Here we go, sorry I took a while to respond. My son was doing a paper and I didn't want to risk a catastrophic event. Used the install disc and ran the upgrade. After it checked the system it found an incompatability with "STORAGE CONTROLLERS: SCSI/RAID CONTROLLER". If this is my, BRAND NEW UPGRADED VIDEO CARD WHICH SAID "VISTA COMPATIBLE" ON THE BOX, I will be very upset. P.S. I did update the drivers before starting this thread.


----------



## dai (Jul 2, 2004)

*Re: HELP! bsod error using nero*

the raid controller controlls your drives where does the video come into it


----------



## cfd01 (Dec 20, 2007)

*Re: HELP! bsod error using nero*

Would I have a raid controller controlling my video card? Can I adjust the raid controllers?
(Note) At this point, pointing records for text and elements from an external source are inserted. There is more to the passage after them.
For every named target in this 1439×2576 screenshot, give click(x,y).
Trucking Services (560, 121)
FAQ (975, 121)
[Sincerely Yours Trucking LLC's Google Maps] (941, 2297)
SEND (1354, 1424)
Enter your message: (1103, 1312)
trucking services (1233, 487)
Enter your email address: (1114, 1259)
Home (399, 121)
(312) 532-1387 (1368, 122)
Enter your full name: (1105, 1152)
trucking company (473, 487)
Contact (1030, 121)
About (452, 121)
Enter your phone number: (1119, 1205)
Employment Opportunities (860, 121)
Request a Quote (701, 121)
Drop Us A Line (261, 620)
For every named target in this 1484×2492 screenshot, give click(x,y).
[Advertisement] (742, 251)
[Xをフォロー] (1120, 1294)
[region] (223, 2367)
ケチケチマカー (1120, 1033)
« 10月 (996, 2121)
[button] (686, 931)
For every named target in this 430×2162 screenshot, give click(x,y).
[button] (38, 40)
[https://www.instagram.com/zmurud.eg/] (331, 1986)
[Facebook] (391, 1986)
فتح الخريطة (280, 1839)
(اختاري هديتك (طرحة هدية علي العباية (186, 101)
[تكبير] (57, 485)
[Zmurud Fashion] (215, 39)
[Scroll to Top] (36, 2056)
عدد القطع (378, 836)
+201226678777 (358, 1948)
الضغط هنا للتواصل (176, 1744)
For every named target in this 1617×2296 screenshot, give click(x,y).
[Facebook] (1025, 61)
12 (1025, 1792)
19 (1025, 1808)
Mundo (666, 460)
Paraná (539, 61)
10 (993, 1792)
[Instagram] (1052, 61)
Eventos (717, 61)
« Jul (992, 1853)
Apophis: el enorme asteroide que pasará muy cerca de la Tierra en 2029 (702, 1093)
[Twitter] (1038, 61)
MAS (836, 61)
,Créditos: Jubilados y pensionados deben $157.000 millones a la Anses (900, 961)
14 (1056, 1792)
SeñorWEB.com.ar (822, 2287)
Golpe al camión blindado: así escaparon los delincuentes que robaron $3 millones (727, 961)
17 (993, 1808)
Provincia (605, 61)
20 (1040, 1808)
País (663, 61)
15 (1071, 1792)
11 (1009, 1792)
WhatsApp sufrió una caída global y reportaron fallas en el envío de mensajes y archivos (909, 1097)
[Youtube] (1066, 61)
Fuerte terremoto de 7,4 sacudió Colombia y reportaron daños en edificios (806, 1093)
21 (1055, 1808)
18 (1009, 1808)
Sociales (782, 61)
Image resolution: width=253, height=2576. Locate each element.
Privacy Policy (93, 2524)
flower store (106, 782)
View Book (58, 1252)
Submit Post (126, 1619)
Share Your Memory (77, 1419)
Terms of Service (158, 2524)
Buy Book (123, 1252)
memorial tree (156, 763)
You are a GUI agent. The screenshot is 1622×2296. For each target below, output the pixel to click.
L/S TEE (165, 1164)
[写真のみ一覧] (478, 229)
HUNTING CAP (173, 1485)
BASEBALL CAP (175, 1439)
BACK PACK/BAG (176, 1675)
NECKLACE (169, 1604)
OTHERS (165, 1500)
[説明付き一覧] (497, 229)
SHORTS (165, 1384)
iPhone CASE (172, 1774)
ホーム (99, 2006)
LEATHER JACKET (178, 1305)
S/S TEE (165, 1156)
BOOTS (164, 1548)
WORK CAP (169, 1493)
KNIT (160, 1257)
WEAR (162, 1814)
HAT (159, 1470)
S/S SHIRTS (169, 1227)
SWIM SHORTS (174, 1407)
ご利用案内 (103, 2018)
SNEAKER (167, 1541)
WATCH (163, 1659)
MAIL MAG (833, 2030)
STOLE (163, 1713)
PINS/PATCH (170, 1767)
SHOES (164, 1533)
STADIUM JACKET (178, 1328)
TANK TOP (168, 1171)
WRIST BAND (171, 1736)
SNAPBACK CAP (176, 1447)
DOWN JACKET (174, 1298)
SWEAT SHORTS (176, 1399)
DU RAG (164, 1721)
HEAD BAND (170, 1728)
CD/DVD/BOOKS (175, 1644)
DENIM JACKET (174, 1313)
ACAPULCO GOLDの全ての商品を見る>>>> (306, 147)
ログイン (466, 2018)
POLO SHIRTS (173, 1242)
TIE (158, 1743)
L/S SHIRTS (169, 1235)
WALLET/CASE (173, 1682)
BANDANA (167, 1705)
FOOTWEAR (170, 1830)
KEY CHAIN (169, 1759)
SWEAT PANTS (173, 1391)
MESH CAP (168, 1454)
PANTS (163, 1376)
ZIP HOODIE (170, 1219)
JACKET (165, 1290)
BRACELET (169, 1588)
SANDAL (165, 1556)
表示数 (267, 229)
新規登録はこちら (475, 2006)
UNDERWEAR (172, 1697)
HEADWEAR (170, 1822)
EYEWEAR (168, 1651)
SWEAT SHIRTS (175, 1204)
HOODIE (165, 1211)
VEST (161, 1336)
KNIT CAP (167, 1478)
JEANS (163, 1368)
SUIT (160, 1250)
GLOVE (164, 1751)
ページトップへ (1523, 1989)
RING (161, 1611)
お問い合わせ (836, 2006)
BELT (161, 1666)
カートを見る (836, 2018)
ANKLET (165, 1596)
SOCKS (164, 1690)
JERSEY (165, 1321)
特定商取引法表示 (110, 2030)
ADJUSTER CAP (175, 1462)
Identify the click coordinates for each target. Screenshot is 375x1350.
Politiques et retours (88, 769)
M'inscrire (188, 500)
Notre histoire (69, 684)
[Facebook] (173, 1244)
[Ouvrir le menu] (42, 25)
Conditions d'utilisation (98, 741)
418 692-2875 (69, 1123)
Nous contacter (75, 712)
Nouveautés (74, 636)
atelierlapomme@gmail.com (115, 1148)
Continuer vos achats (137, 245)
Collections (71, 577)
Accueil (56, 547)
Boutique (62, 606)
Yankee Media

Can this be contributing to my problem? As you can probably tell by now, I know nothing about this subject.


----------



## dai (Jul 2, 2004)

*Re: HELP! bsod error using nero*

the raid has nothing to do with your video,do you have anything connected to a raid capable port


----------



## cfd01 (Dec 20, 2007)

*Re: HELP! bsod error using nero*

Here is what the ASUS M2A-VM User Guide says: "The motheboard supports next-generation SATA hard drives based on the new SATA 3.0Gb/s storage specification. The onboard ATI SB600 allows RAID 0, RAID 1 and RAID 10 configurations for four SATA connectors." That is all I could find. My HD is SATA and connected to one of these ports.


----------



## dai (Jul 2, 2004)

*Re: HELP! bsod error using nero*

if the hard drive connected to the sata port is functioning normally it's not a problem


----------



## cfd01 (Dec 20, 2007)

*Re: HELP! bsod error using nero*

For anyone that may have this problem or a similar one, I tracked it down to an overheating issue. So I bought the biggest, baddest heatsink I could find. My temps were spiking at 60-65C. Now I am running at a consistent 30C without any more problems. By the way AMD states that I redline at 70C with the Athalon 64x2 Dual Core 5600+ in reality I wouldn't want to see it over 55C. Next time I'm going to stick with the Intel.


----------



## dai (Jul 2, 2004)

*Re: HELP! bsod error using nero*

glad you have it sorted


----------